■ **PAGE EXTRACT**:
·····

Since we are using free source, we want to produce free 
source. In fact, I believe that bits of the revenue stream
should be fed back into those projects that are part of 
WorkSpot 1.0. The GNU, VNC, WINE and Linux projects, for 
example.

But, if the source is free, how do we retain control of the
monetary stream between application developers and users?

First of all, the GNU GPL means that anyone using EVEN A LITTLE
of our code must also give away THEIR source. That means no one
can steal the code, run away, and hide it somewhere in a 
proprietary system.

Now, why won't someone somewhere take the code, set it up and 
CHANGE the monetary stream?

Part of the way the monetary stream works, and the way the 
software works, is that we will see all the transactions of 
the system. They can't hide any changes they make without 
breaking the license.

But say they just switch roles with us, and put their 
e-commerce connection in place of ours. What's to protect 
us?

1. Consumers -- we hope to have heavy industry and non-corporate
goodwill, so that if some one does this they will become 
insignificant since application providers will not be providing 
their software to that pirated WorkSpot.

2. But in case some big corporation tries to do this (highly
unlikely) we have a patent on this business plan:

Create a FreeSource virtual machine and desktop,
give it away, make money off the resource, application
rental, and advertising revenue streams, and sue anyone 
who tries to make money in the same way, since we have
a patent on the business model.

Note that the actual relationship between us and developers will
be taken care of through standard encryption keys. Once they've
developed this relationship with us, they are unlikely to
have it with anyone else (rather like VeriSign's business
model, but taken several steps further). WorkSpot micropayments
will not work unless parties involved have these encrypted-
key relationships. So pirated copies of WorkSpot won't be able
to "charge" micropayments during application runs.

·····

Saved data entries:
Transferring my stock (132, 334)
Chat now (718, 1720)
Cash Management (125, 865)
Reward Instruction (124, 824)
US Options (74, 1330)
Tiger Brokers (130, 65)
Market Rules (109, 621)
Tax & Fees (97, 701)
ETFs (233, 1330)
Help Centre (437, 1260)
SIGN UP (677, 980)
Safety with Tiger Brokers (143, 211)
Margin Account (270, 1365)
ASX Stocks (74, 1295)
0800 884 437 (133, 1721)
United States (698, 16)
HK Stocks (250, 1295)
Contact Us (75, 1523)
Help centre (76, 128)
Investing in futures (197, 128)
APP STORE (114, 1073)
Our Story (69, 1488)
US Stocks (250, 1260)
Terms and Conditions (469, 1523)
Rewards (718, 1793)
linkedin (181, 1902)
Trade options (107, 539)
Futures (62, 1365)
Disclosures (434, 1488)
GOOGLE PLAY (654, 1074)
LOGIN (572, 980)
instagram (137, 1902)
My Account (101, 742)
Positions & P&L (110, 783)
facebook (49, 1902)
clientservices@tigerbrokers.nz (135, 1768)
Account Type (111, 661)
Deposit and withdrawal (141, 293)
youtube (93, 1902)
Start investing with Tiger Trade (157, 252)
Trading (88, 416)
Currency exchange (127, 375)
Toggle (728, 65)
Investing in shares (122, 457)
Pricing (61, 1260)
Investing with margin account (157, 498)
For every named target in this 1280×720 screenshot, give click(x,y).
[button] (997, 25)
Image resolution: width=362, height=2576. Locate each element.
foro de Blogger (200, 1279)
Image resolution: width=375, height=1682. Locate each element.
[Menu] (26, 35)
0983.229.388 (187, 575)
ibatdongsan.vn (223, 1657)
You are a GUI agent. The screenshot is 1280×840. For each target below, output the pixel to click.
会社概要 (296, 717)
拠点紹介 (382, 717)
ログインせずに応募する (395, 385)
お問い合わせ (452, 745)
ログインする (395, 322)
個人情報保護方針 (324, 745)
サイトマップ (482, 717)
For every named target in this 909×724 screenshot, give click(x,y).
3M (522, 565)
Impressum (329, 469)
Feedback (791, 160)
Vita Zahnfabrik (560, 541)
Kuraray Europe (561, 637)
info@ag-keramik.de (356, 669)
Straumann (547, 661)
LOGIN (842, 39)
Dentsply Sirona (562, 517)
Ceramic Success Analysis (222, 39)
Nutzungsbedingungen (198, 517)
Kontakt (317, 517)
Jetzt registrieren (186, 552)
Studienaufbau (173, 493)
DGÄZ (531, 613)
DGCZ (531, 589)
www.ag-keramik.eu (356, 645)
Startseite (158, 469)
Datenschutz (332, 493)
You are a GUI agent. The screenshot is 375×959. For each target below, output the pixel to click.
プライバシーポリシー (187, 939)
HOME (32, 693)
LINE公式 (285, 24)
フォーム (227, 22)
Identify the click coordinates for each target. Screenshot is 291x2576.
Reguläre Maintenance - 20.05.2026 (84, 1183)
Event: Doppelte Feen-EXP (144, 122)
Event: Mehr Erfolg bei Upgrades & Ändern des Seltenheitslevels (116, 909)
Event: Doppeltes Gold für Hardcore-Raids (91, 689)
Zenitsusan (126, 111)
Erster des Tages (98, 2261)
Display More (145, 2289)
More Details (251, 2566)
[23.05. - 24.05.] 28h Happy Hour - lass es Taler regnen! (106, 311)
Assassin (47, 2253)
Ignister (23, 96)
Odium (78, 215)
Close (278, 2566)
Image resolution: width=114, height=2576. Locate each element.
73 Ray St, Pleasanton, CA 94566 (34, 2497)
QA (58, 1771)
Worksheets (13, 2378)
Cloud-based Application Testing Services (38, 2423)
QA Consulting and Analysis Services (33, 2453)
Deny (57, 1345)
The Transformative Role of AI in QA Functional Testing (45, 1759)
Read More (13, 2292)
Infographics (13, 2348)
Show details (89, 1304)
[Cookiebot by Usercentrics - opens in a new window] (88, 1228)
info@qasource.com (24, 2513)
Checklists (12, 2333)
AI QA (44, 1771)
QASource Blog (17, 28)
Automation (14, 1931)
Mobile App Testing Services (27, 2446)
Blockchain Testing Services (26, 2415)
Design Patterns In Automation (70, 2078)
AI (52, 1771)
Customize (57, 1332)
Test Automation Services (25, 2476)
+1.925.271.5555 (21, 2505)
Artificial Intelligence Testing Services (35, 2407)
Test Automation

·····

■ **EXERCISES**:
- 1) Summarize the WorkSpot excerpt in two sentences.
- 2) Extend the WorkSpot excerpt from the point at which it stops.

■ **RESPONSES TO THE TASKS**:
- 1) The WorkSpot excerpt states that because WorkSpot uses free source, it intends to produce free source and relies on the GNU GPL to keep anyone using even a little of its code from hiding that code in a proprietary system, while its view of all transactions means changes cannot be hidden without breaking the license. Against a party that substitutes its own e-commerce connection, it points to hoped-for industry and non-corporate goodwill, a patent on the business model, and encryption-key relationships with developers, without which pirated copies cannot charge micropayments.

- 2)
NB: security is taken care of through encryption keys for
monetary transactions -- therefore releasing WorkSpot source 
free, continually under "copyleft", is quite safe. Safer,
since many programmers will be thinking about our security
issues.

THE DEVELOPMENT COMMUNITY:

We want WorkSpot 1.0 to be free source because we want people to 
work on it. Those people will of course be paid residuals for
work on WorkSpot, the same way application developers get paid 
by users of WorkSpot.

[As an aside, I should note that web CONTENT providers will also
get paid through the WorkSpot mechanism -- they'll get residuals
for TV shows, movies, audio, financial information, databases,
etc. And we get a cut of all that money flowing for content...]

We take our cut. This is good for software, and good for 
developers and content providers. Free source, used for this
purpose, under our authorship, is for the community benefit. 
That's what the license says. You can do what you
want with the code, as long as you keep your changes public. 
But our patent says you can't do what WE're doing.

People could eliminate the micropayment channel, but then only
free software will run on the system, since developers who want
money will not provide their applications.

The question of how a developer who uses and developes free 
source can get residuals through the WorkSpot mechanism 
is very important. Users pay for RUN TIME and other resources. 
The run time charge for an application is the same whether 
the source is free or not. Identifying the owners, authors of 
code is important, and doesn't violate the spirit of free source. 
It's intended just to reward those who organize and contribute 
to a particular piece of code. 

If "A"'s code gets incorporated into "B"'s 'product', then 
everyone will know that B is a thief, and through an 
eBay-esque public humiliation (through WorkSpot's feedback forum) 
people will know that "B" stole from "A".